═══ The input

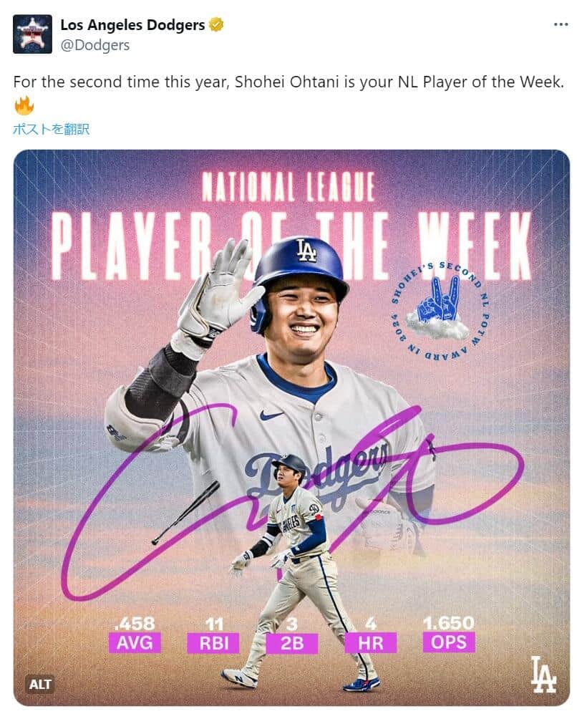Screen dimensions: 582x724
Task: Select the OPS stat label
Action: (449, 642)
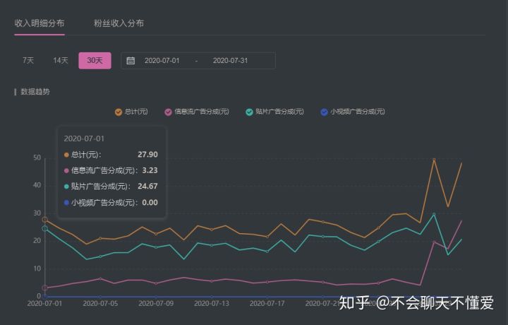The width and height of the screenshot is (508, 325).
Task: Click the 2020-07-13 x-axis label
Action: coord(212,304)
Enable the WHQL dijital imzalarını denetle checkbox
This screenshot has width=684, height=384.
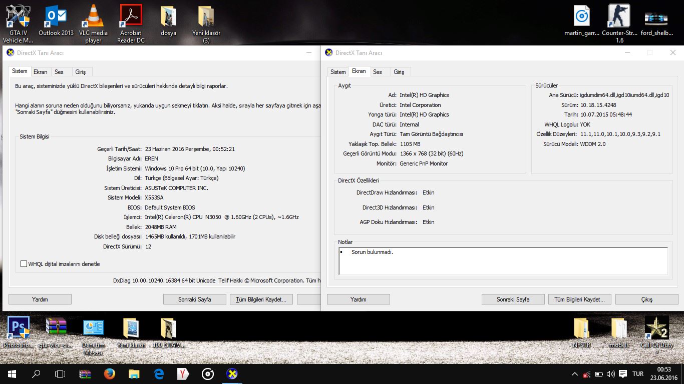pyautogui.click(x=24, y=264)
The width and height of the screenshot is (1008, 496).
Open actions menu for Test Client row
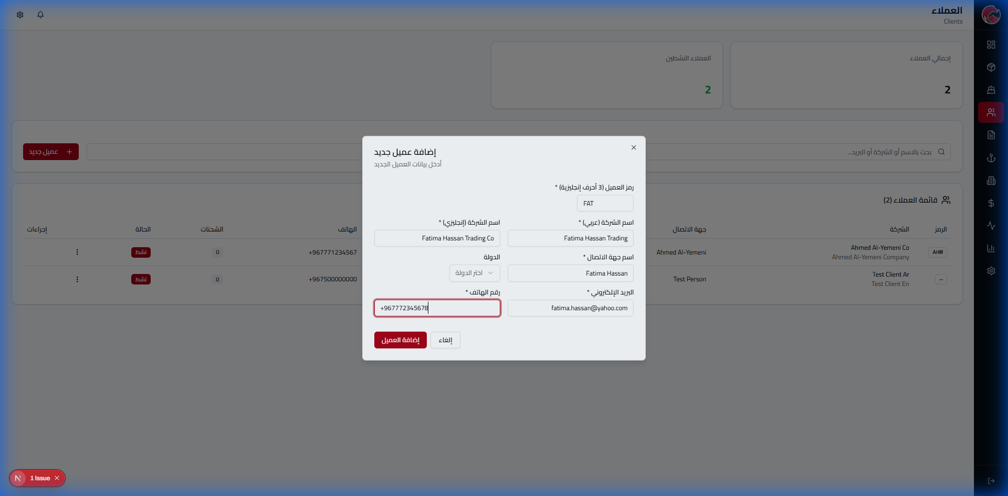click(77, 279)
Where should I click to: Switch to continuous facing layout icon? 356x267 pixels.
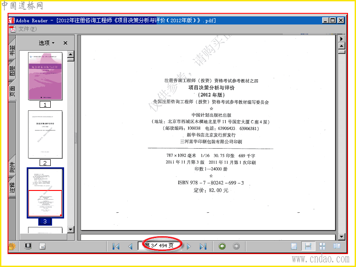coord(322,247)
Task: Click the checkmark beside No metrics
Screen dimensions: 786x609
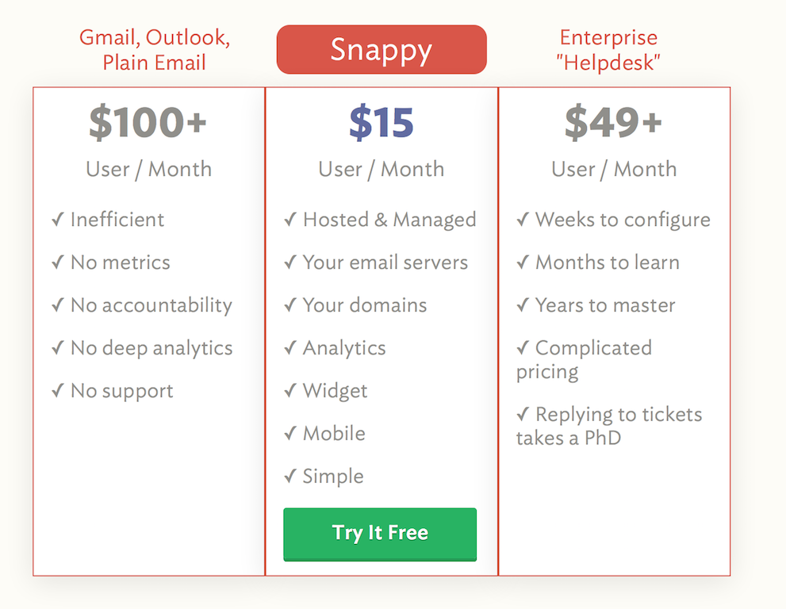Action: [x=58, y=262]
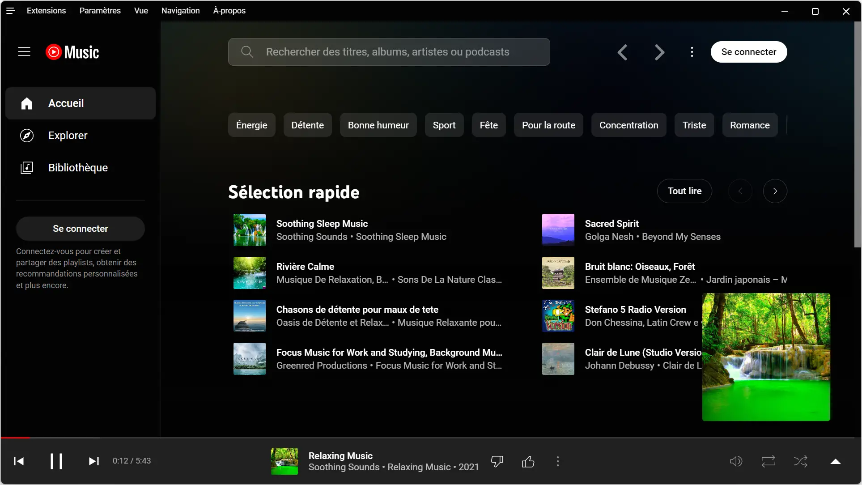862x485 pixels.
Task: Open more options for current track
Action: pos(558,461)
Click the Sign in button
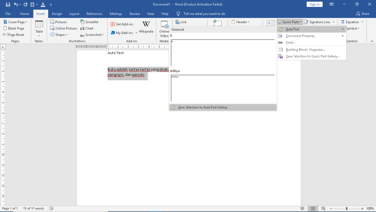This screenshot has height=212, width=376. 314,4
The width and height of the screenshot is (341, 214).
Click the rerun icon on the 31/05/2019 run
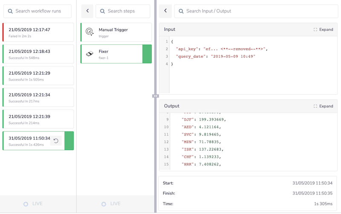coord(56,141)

══════
═══ The input

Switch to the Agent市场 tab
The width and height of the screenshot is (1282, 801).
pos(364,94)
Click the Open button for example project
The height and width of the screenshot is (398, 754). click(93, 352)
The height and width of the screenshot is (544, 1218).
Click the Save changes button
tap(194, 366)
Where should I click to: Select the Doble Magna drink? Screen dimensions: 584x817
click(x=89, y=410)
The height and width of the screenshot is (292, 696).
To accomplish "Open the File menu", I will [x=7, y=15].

══════
═══ The input

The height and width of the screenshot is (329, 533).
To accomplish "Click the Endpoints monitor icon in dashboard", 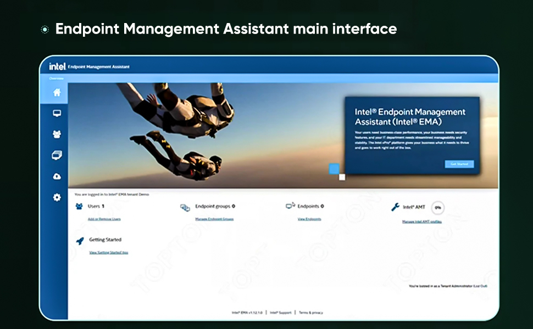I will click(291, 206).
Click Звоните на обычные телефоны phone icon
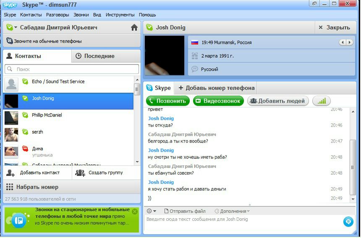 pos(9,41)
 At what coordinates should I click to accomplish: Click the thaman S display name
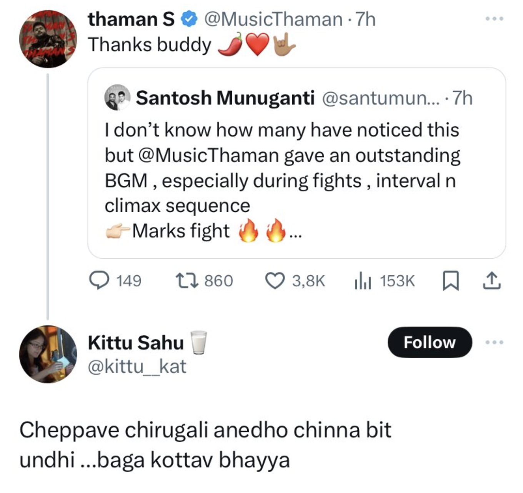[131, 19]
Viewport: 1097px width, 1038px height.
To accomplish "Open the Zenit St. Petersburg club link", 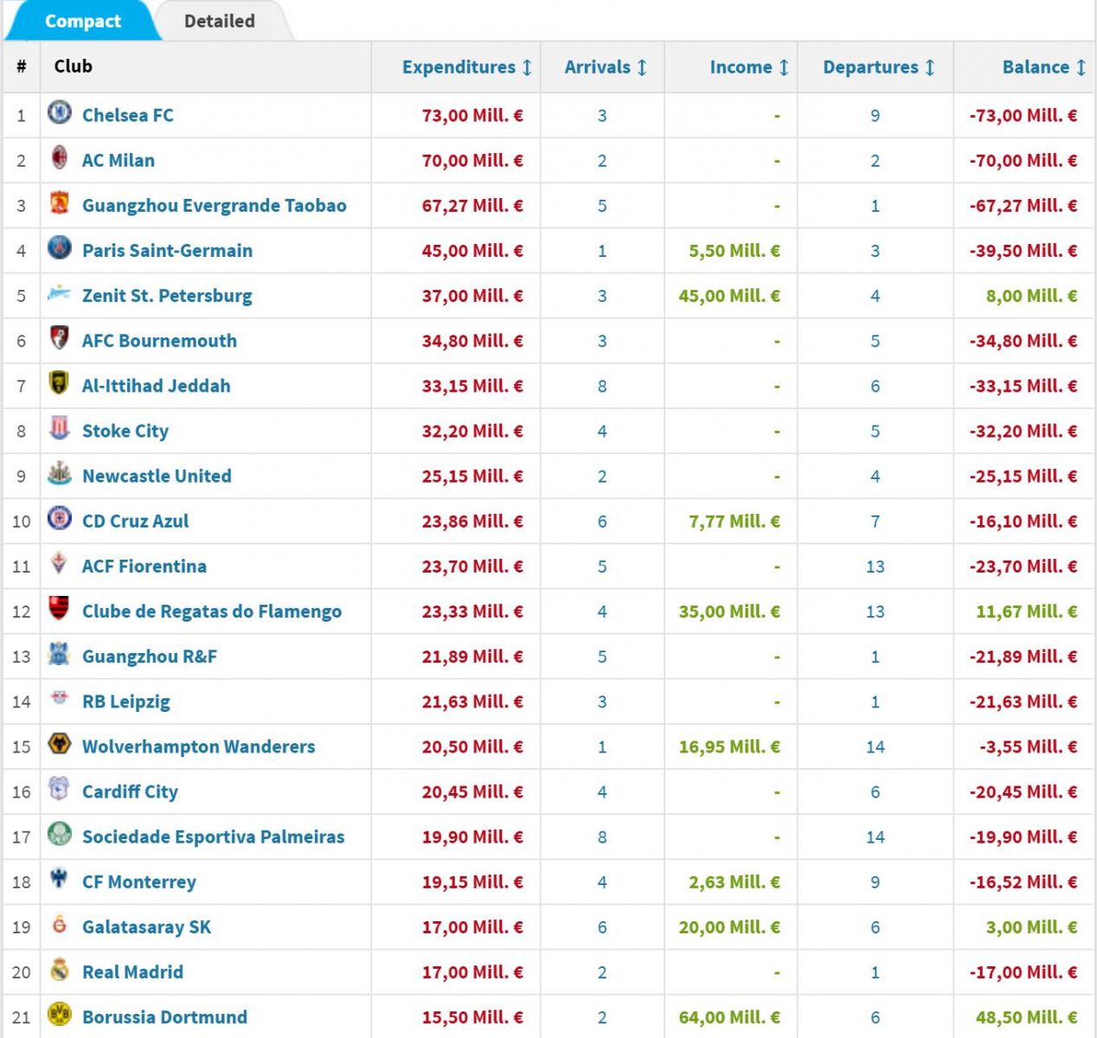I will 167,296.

══════

--- Task instructions ---
Taking the entries above, extract every line from the one bearing "Enable the WHQL" through the one bearing "Task: Click the checkmark beside No metrics", exactly, with no pictures.

--- Exercise solution ---
Enable the WHQL dijital imzalarını denetle checkbox
This screenshot has width=684, height=384.
pyautogui.click(x=24, y=264)
The width and height of the screenshot is (1008, 496).
Open actions menu for Test Client row
click(77, 279)
Where should I click to: Switch to continuous facing layout icon? 356x267 pixels.
coord(322,247)
Task: Click the checkmark beside No metrics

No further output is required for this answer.